A divulgação de mensagens entre o banqueiro Daniel Vorcaro e o ministro Alexandre de Moraes, do Supremo Tribunal Federal, ampliou a pressão política e jurídica sobre o caso Banco Master. As conversas também envolveram o procurador-geral da República, Paulo Gonet, e provocaram novos questionamentos sobre a atuação das autoridades.
A comparação com a Operação Lava Jato aparece no debate político e jurídico por causa das cifras bilionárias, da influência atribuída aos envolvidos e do impacto sobre o poder público. O ministro Gilmar Mendes, decano do STF, relacionou o caso atual a supostos abusos cometidos por autoridades de Curitiba, como o uso de prisões preventivas para pressionar investigados a fechar delações.

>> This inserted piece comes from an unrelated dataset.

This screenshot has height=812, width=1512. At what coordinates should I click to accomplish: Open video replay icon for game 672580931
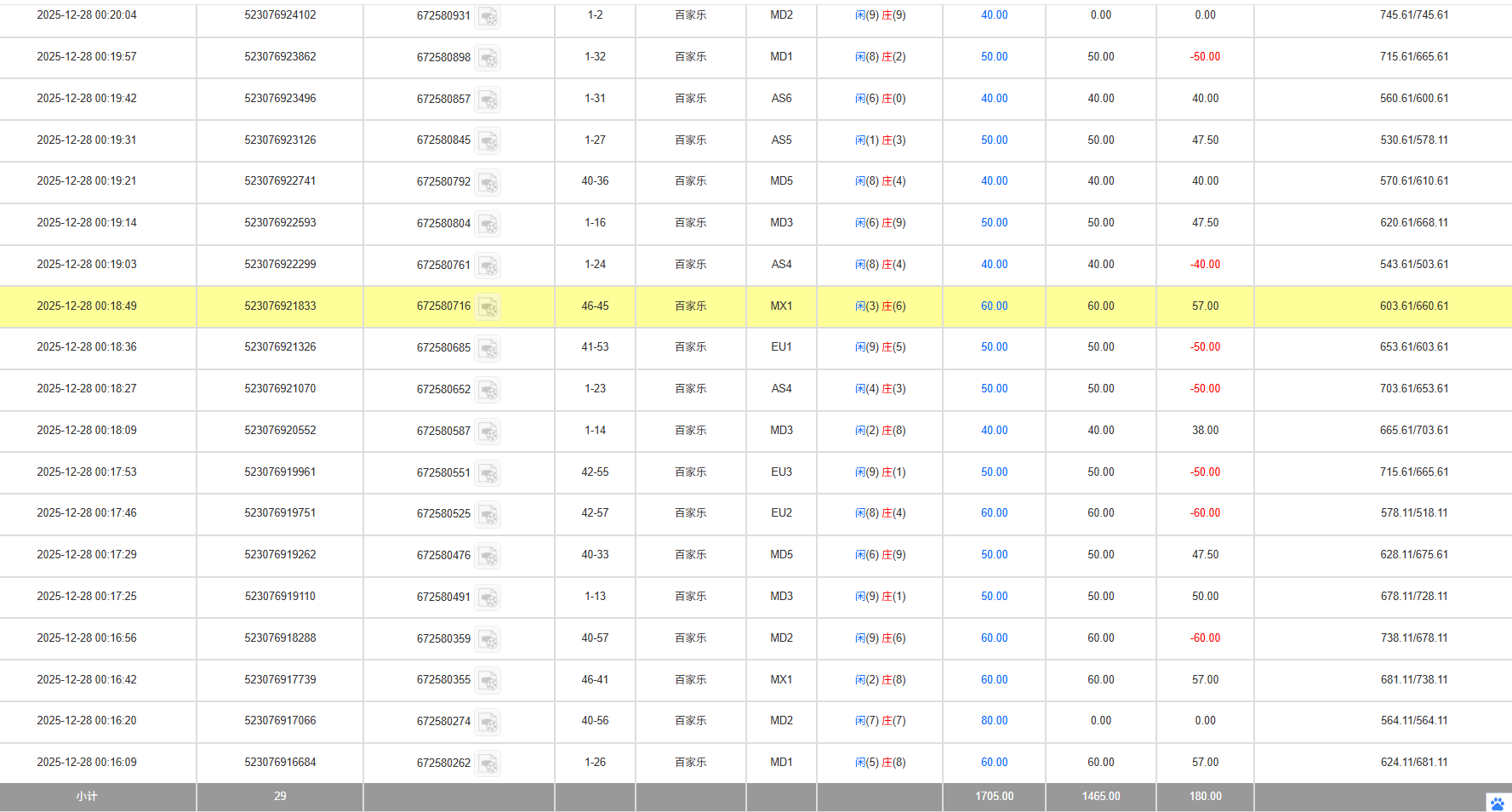point(488,16)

Investigações em ritmos diferentes
A Lava Jato avançou simultaneamente na primeira instância e nos tribunais superiores. Em Curitiba, as autoridades dividiram denúncias e processos nos primeiros estágios, e já havia réus condenados meses depois da primeira fase, em 2014. Para críticos, os resultados dificultaram a anulação posterior dos processos pelas instâncias superiores.
No caso Master, ainda não há acusações formalizadas contra os envolvidos, um ano depois de o escândalo vir a público. A investigação também permanece mais concentrada em Daniel Vorcaro e em seus auxiliares imediatos. A Lava Jato, por outro lado, atingiu as maiores empreiteiras do país e produziu uma sequência de delações que gerou um efeito dominó.
Alguns personagens aparecem nos dois episódios. O senador Ciro Nogueira, o ex-presidente do PSDB Marconi Perillo e o ex-ministro Guido Mantega tiveram envolvimento em situações relacionadas aos dois casos. Os três negam irregularidades.
Pressão sobre o Supremo
O caso Master criou um constrangimento para o STF com revelações sobre o escritório de advocacia da família de Moraes. O episódio também incluiu a saída de Dias Toffoli da relatoria do caso, em fevereiro.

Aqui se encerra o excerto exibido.